Charles Woodard
Exhibition: The History of Photography in Pen and Ink, 1646-1990
Dates: June 28 - August 10, 2016
Higher Pictures is pleased to present the work of Charles Woodard. The 60 four-by-six-inch flashcards on view here comprise the complete set of drawings Woodard made as an undergraduate in 2007 when he was a student in Nick Muellner’s notoriously difficult history of photography survey course at Ithaca College. This is the first time these original pieces have been shown and this is Woodard’s first solo gallery exhibition.

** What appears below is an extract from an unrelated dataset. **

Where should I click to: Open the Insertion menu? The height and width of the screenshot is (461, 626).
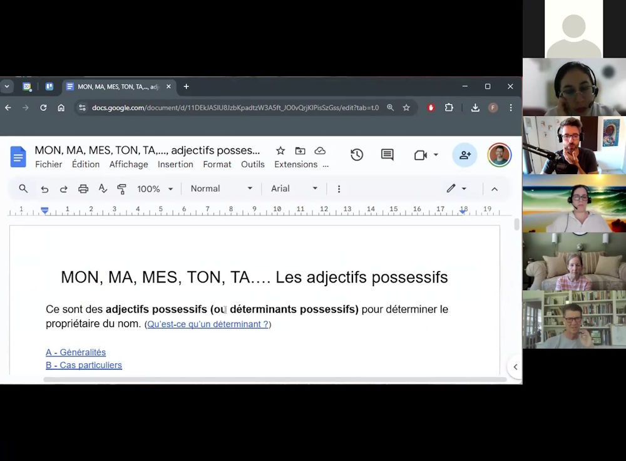click(x=175, y=164)
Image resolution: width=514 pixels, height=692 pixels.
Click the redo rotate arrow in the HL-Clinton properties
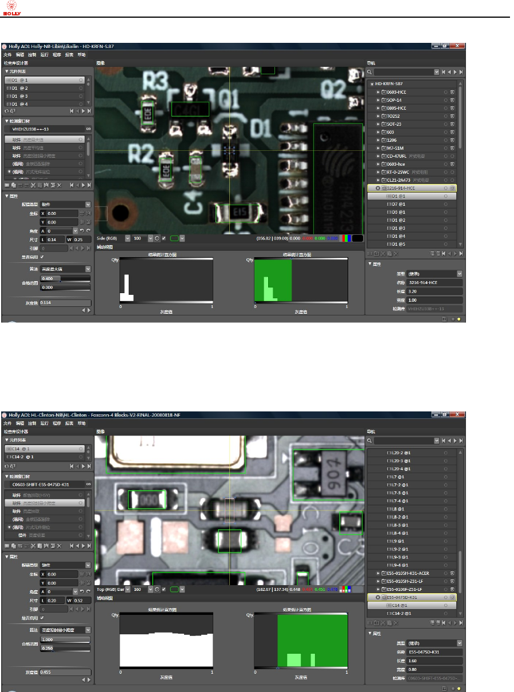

Without a working printer, Woodard chose to hand-draw the flashcards he used as exam study aids. Presented chronologically—from the German scholar Athanasius Kircher’s description of a double-chambered camera obscura in 1646 to Thomas Struth’s large-scale museum photograph Art Institute of Chicago II, Chicago, dating to 1990—the drawings tell the history of photography through humorously reductive, but tellingly successful, reproductions of some of the most iconic images. When compared to their sources some details in Woodard’s sketches are exaggerated (Bayard’s unnervingly defined abdominal muscles in Self-Portrait as a Drowned Man, 1840), while others are uncannily faithful (crossed legs and the right hand raised and touching the face, in Diane Arbus’s Topless Dancer, San Francisco, 1968), but none is thoroughly described. That so many of the photographs are readily identifiable from such scant information underscores the power of a truly compelling image, the reductive nature of visual memory, and the collective process of building and perpetuating cultural histories.
Charles Woodard received his BFA in Film, Photography, and the Visual Arts from Ithaca College in 2009 and his MFA in Film and Video Production at the University of Iowa in 2013. The History of Photography in Pen & Ink was published by A-Jump books in 2009 and is now in its second printing, 2012. Woodard lives and works in Philadelphia, Pennsylvania.